Re: Major issue with creating snapshots: Insuffic...

srodenburg · ‎12-25-2015

Spoiler alert: there is PLENTY disk-space available on the vsanDatastore...

Hello,

The VSAN System in our Lab is running into more and more problems when it comes to creating snapshots. At the moment, there are several VM's which whom it has become completely impossible to create snapshots at all.

It started out a few weeks ago when i notices strange retries in our Backup-software (Veeam v8 latest version). It needed 1 or sometimes 2 retries because it could not create a snapshot due to the mention error.

Then, over time, it took 2 or 3 retries. So it would fail to create a snapshot once, twice but the third time it would work just fine. Job retries are 5 minutes aparts. So all of this happens in a timeframe of say 15 to 20 minutes or so.
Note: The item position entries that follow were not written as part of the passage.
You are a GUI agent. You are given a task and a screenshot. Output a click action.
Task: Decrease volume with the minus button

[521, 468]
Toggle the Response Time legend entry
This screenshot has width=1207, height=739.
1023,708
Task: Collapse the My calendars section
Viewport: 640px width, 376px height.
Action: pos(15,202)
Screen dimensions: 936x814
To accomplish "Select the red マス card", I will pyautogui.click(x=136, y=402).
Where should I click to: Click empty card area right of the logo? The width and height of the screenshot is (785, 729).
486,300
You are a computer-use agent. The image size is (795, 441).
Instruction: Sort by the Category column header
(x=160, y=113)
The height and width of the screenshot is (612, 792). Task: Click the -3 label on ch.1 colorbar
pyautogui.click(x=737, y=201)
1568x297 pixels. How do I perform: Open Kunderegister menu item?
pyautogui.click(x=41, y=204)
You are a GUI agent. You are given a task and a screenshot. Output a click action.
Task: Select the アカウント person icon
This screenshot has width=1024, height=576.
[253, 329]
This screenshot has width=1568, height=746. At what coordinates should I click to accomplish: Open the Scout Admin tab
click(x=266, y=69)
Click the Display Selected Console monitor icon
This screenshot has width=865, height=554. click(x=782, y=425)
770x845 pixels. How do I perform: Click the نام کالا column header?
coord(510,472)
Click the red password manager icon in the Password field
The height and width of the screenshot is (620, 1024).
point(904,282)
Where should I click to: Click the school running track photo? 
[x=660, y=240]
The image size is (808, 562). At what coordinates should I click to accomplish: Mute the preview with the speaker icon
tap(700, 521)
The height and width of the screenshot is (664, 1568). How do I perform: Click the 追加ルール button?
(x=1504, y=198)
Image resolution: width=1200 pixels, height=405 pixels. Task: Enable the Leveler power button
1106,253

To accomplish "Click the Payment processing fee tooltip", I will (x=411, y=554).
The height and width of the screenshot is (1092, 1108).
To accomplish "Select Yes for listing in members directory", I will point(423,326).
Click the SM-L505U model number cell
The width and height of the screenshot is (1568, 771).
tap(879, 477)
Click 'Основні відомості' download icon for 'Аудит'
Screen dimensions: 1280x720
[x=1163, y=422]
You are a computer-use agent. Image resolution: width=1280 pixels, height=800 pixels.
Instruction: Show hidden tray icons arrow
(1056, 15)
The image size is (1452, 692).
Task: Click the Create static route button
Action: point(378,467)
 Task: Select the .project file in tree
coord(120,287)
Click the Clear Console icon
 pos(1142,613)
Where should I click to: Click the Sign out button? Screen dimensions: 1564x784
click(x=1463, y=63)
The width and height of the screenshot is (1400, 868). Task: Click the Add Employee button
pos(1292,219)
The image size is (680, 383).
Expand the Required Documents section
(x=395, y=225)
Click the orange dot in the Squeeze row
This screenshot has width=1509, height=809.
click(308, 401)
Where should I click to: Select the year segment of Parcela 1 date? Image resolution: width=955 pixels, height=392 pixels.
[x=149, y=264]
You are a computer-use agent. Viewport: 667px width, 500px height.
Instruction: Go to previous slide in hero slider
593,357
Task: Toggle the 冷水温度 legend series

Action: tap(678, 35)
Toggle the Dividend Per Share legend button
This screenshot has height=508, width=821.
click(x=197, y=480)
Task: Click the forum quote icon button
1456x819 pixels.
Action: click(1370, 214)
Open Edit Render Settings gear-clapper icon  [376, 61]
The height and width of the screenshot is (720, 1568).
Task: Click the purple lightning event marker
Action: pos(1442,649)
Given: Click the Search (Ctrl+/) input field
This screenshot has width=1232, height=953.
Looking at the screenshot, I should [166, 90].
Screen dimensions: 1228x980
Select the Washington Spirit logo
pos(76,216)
At the moment, several VM's cannot be backed up anymore because it has become impossible to create snapshots. The reason is always the same: "Insufficient disk space on datastore" which is totally bolloks as we have over 5 TB free.

At first, it thought it was due to a problem in Veeam but as it turns out, it has nothing to do with Veeam because I can't create snapshots in the VI /Web Client either. The problem lies in vSphere and Veeam is mere a victim.

Looking at logfiles, I always see this error when trying to consolidate snapshots: "An error occurred while consolidating disks: msg.disklib.NOSPACE"

The error "msg.disklib.NOSPACE" is a generic error which i also see when i simply want to make a snaphot.

This lead me to KB Article VMware KB: Consolidating disks in VMware Virtual SAN fails with the error: An error occurred while c...‌

None of the conditions like "When the disk being consolidated has more than 255GB data, consolidation fails." are valid in my environment.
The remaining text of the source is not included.